President of the Chamber of Deputies of Mexico
- In office 29 July 1983 – 30 July 1983

Member of the Chamber of Deputies of Mexico
- In office 1 September 1982 – 31 August 1985
- Preceded by: Miguel Lerma Candelaria [es]
- Succeeded by: Oscar Luis Rivas Muñoz
- Constituency: Fourth Federal Electoral District of Chihuahua
- In office 1 September 1973 – 31 August 1976
- Preceded by: Fernando Pacheco Parra
- Succeeded by: José Reyes Estrada Aguirre
- Constituency: Third Federal Electoral District of Chihuahua

Personal details
- Born: 1 June 1939 Ciudad Juárez, Chihuahua, Mexico
- Died: 11 December 2021 (aged 82) Chihuahua, Chihuahua, Mexico
- Political party: PRI

= Francisco Rodríguez Pérez =

Mexican politician (1939–2021)

Francisco Rodríguez Pérez (1 June 1939 – 11 December 2021) was a Mexican politician.
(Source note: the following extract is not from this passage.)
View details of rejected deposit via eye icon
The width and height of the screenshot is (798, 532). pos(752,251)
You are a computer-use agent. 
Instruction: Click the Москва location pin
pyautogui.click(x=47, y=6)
A member of the Institutional Revolutionary Party (PRI), he served in the Chamber of Deputies from 1973 to 1976 for Chihuahua's third district and again from 1982 to 1985 for Chihuahua's fourth district. During his second term in Congress he briefly served as president of the Chamber for one day in 1983.